Steven Finn, c Haddin b Starc 0, 213-9: Good ball, awful review. This couldn’t even be excused as a tactical review, Finn is hardly a prize wicket and the whole world and his dog could see he’d nicked off first ball. Would have been a bad shot if he’d been a real batsman.
Graeme Swann, c Hughes b Pattinson 1, 215 all out: Bad shot. The softest of soft dismissals, especially from someone who’s normally so positive. A fitting end to an ill-disciplined batting display.
A decidedly mixed bag from England. So how did Australia fare?
Shane Watson, c Root b Finn 13, 19-1: Bad shot. Or rather, Watson shot. He’d monstered Finn for a few boundaries earlier on, but this was a typically leaden-footed flail which flew to Root who took a smart catch.
Ed Cowan, c Swann b Finn 0, 19-1: Bad shot. An airy-fairy push which would have had Darren Lehmann tearing his...um...scalp out. Cowan is in this team to provide solidity and to grind the bowlers down, so what he was doing playing at this first ball is anyone’s guess.
Michael Clarke, b Anderson 0, 22-3: Good ball doesn’t even come close. This was reminiscent of Dale Steyn or Wasim Akram at their finest: initially angling in towards middle, bending away past the edge and neatly displacing the off bail. It was unplayable, and it’s a measure of Anderson’s skill that he produced it to the one batsman Australia have who’s worthy of getting out to a ball this good. Clarke looked shocked, and frankly who can blame him?

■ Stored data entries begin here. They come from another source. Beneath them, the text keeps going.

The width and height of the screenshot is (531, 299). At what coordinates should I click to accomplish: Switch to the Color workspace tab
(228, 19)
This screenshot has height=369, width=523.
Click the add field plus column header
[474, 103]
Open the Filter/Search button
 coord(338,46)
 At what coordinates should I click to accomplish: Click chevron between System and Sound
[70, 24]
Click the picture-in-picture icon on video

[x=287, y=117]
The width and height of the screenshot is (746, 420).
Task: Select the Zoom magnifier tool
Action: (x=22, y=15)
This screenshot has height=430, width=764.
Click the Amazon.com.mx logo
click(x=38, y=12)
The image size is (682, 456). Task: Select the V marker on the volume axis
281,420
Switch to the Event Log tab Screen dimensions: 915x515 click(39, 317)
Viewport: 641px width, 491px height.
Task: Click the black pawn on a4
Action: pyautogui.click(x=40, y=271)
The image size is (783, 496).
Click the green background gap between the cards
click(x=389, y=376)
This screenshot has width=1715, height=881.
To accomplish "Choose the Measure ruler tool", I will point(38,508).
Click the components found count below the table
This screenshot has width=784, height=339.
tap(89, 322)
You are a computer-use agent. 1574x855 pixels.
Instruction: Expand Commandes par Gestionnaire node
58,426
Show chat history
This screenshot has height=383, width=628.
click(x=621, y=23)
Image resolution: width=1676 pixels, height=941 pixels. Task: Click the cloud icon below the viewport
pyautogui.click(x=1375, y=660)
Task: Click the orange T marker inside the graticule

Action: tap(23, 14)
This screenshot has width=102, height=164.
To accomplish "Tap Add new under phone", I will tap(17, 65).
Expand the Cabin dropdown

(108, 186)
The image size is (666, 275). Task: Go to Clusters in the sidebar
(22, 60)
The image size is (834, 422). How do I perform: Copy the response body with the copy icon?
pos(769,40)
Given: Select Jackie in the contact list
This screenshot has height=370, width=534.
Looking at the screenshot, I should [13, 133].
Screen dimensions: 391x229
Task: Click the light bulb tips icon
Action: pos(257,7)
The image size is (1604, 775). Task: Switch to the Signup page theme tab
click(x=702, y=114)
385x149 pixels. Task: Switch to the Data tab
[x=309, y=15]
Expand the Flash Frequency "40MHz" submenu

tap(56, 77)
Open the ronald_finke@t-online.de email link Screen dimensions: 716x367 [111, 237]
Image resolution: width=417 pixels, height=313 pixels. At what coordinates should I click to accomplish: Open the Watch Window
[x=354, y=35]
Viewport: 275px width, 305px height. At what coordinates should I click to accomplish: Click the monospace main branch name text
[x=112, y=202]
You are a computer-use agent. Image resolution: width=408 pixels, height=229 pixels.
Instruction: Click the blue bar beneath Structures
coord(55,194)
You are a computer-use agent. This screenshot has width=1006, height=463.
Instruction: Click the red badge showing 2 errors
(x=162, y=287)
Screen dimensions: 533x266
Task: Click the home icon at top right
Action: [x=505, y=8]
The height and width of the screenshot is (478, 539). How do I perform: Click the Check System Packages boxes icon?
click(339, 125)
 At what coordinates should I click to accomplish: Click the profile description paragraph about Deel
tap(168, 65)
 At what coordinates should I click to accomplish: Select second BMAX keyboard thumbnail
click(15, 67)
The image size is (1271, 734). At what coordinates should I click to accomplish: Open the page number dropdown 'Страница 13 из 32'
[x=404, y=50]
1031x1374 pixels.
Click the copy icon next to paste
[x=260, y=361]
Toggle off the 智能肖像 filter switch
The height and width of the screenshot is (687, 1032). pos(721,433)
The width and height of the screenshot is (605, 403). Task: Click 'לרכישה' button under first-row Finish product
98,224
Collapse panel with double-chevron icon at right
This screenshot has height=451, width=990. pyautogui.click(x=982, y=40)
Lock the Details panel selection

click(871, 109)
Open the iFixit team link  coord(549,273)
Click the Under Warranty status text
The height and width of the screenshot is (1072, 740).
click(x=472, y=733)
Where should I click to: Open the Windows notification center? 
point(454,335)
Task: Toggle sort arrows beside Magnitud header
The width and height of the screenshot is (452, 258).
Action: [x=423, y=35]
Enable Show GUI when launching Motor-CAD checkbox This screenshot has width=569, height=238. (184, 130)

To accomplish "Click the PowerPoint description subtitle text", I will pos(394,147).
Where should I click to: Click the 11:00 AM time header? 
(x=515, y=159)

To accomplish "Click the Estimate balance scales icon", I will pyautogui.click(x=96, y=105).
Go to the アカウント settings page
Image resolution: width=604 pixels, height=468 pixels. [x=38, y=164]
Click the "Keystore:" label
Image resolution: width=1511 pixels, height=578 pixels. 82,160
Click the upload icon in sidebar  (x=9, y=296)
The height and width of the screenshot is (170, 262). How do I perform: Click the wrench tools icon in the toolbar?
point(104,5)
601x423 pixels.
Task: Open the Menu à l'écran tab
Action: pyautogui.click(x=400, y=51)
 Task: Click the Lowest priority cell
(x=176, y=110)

Chris Rogers, lbw b Anderson 16, 53-4: Good ball, slightly unlucky review. Anderson had been probing at Rogers’ off stump all evening, and this one zeroing in on leg-stump and straightening late was too good for him. Dharmasena made a refreshingly bold ‘out’ call which meant that the slight hint of swing was enough to have Rogers ‘umpire’s call-ed’ out on review.
Half and half, and no surprise that it was the more technically assured Clarke and Rogers who come out better than Watson, although it might well be best for him in the long run to bat in this aggressive manner, and the surprisingly and needlessly expansive Cowan.
I’m aware this is getting overlong, so we’ll wrap it up here. I’ll be endeavouring to write one of these for every day of the series, although I’m away for the fourth and fifth days of this Test so those reviews may well be a) late and b) very, very patchy. Goodnight, and may Ravindra Jadeja go with you.